It was a revealing convergence Monday when the five-member conservative Supreme Court majority delivered the Hobby Lobby contraception decision even as President Obama announced that House Republicans had officially shelved immigration reform.
Both disputes reaffirmed the GOP's identity as the champion of the forces most resistant to the profound demographic and cultural dynamics reshaping American life — and Democrats as the voice of those who most welcome these changes.
And both clashes captured a parallel shift: While Republicans took the offense on most cultural arguments through the late 20th century, now Democrats from Obama on down are mostly pressing these issues, confident that they represent an expanding majority of public opinion.
Veteran pollster Stanley B. Greenberg captures this almost unprecedented Democratic assurance when he declares flatly: "Republicans are on the losing side of all of these trends."
Beyond contraception and immigration, the parties are escalating their conflicts over a broad suite of issues that divide the electorate along cultural lines, including gun control, gay rights, abortion, and climate change (which politically pivots on trust in science).

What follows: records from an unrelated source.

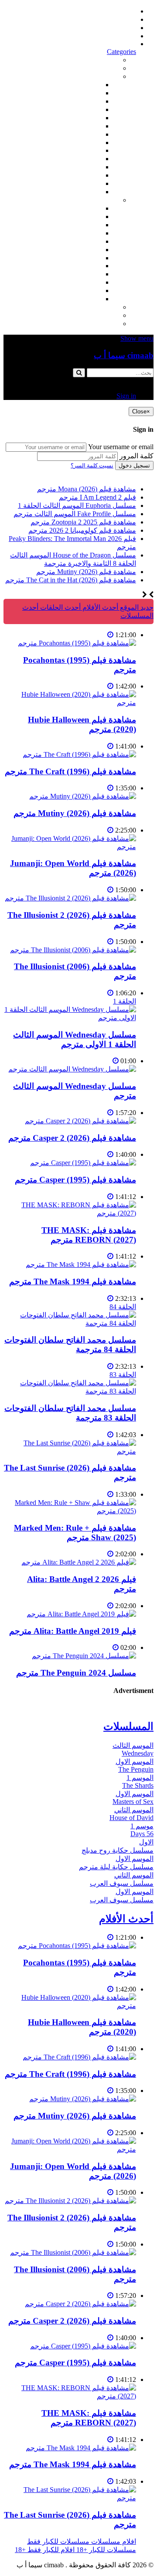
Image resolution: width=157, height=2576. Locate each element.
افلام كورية (85, 101)
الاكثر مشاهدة (99, 60)
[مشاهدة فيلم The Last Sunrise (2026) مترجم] (69, 1451)
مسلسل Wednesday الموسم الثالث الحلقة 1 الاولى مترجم (74, 1039)
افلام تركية (85, 109)
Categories (121, 51)
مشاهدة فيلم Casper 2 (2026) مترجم (72, 1137)
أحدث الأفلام (118, 36)
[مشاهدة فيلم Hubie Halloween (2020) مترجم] (69, 702)
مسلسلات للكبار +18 (89, 315)
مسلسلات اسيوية (76, 274)
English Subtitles (78, 265)
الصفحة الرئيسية (112, 11)
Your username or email (121, 446)
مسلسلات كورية (77, 216)
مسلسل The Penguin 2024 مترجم (76, 1672)
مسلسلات (104, 200)
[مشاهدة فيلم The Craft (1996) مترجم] (79, 754)
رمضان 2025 (83, 290)
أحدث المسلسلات (110, 19)
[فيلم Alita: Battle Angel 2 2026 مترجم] (78, 1562)
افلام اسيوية (84, 126)
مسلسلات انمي (79, 233)
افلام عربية (85, 183)
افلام (112, 76)
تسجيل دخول (134, 465)
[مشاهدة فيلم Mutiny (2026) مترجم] (82, 796)
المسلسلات (84, 249)
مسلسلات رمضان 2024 (67, 258)
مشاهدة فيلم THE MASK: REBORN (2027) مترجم (88, 1235)
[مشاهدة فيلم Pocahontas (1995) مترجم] (77, 643)
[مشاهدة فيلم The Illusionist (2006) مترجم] (73, 950)
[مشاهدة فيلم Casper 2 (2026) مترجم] (80, 1121)
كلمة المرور (136, 456)
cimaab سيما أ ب (124, 355)
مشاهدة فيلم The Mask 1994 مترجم (72, 1281)
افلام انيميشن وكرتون (70, 142)
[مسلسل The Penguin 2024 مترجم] (84, 1655)
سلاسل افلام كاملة (74, 158)
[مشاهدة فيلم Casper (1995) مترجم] (83, 1162)
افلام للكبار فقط (77, 134)
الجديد (110, 68)
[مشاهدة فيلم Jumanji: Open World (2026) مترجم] (69, 846)
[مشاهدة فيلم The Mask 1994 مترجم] (81, 1264)
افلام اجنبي (85, 84)
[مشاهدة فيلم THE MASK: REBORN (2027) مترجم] (69, 1213)
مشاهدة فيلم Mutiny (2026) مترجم (75, 813)
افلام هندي (86, 93)
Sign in (126, 43)
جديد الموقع (136, 607)
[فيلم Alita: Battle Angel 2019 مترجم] (81, 1614)
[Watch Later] (110, 634)
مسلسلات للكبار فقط (87, 307)
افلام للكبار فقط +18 (89, 323)
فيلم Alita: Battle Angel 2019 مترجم (72, 1631)
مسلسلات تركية (78, 224)
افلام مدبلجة (83, 175)
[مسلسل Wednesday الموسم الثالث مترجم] (72, 1069)
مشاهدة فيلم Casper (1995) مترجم (75, 1179)
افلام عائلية (85, 167)
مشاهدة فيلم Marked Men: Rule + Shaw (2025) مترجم (75, 1532)
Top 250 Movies (78, 150)
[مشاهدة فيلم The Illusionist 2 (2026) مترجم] (70, 898)
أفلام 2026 (86, 191)
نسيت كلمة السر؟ (92, 465)
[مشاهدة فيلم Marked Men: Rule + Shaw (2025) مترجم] (69, 1511)
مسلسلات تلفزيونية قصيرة (63, 282)
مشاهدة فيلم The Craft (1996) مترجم (70, 771)
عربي (93, 298)
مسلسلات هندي (78, 241)
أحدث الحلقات (116, 27)
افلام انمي (86, 117)
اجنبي (93, 208)
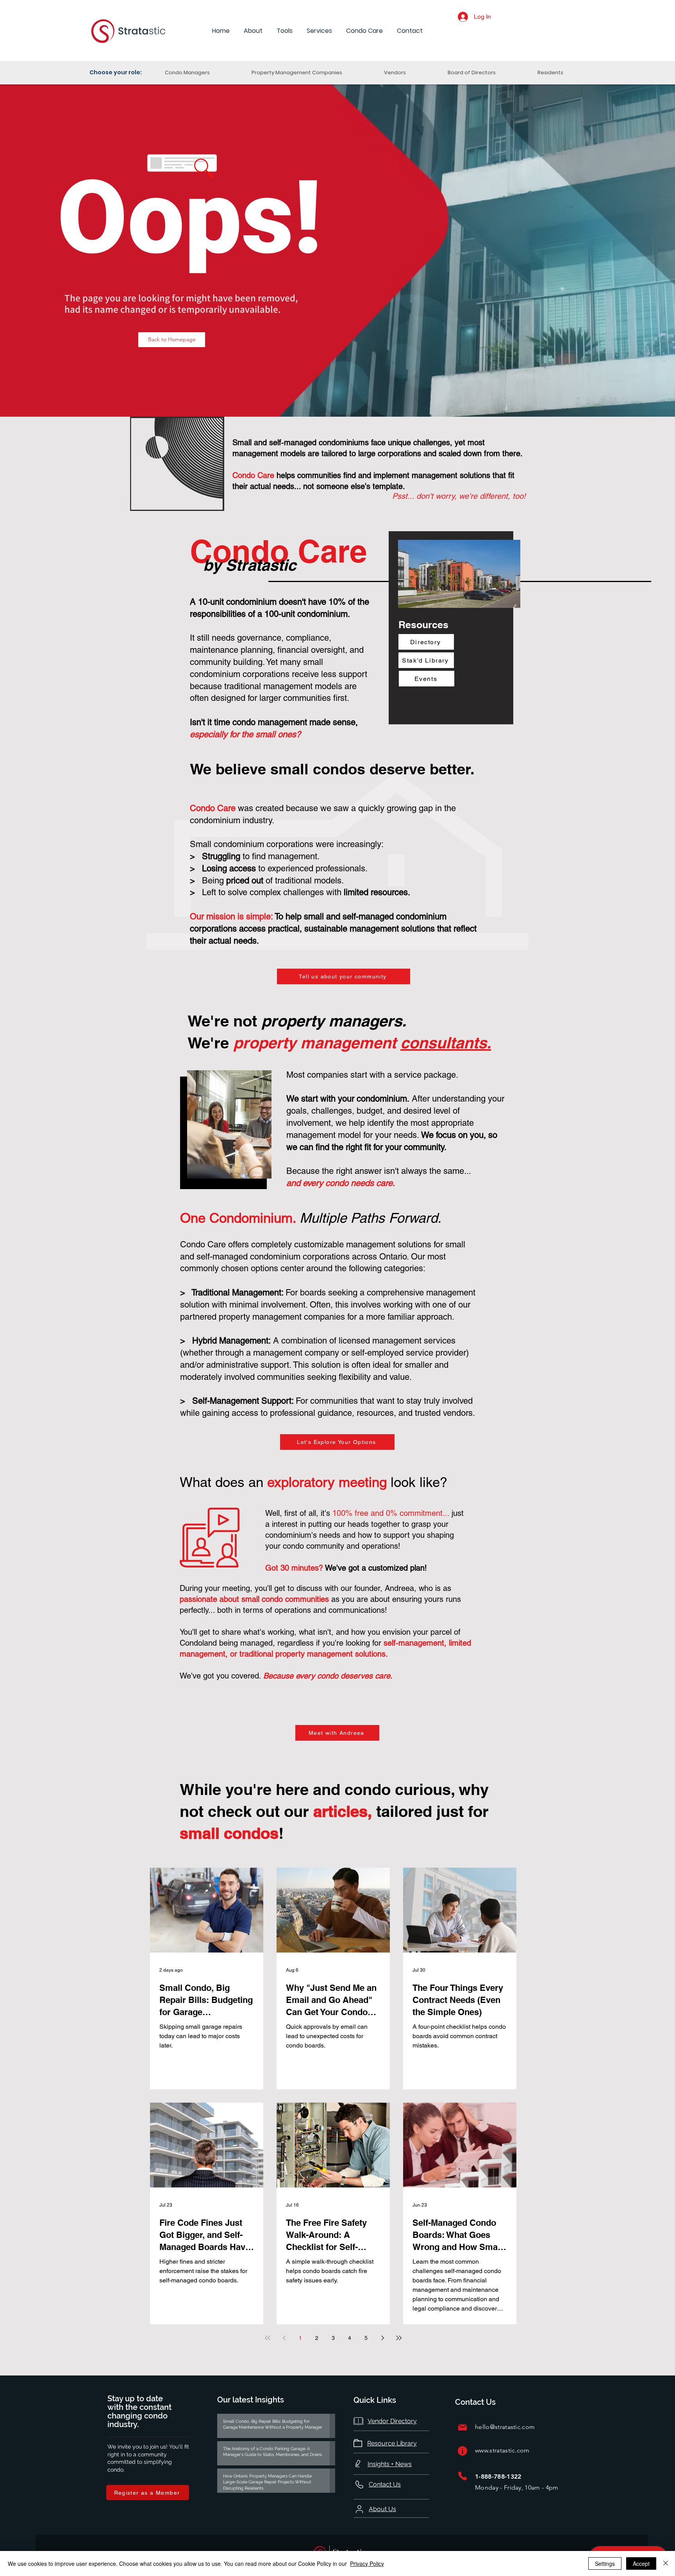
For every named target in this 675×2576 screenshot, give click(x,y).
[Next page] (382, 2338)
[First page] (268, 2338)
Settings (605, 2563)
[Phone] (462, 2476)
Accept (641, 2563)
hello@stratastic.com (505, 2427)
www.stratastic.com (502, 2450)
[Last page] (399, 2338)
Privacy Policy (367, 2563)
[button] (253, 31)
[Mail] (462, 2427)
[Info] (462, 2451)
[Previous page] (284, 2338)
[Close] (665, 2563)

Combined, these confrontations are stamping the GOP as what I've called a "Coalition of Restoration" primarily representing older, white, religiously devout, and nonurban voters who fear that hurtling change is undermining traditional American values. Democrats in turn are championing a younger, more urbanized, diverse, and secular "Coalition of Transformation" that welcomes the evolution in America's racial composition and cultural mores.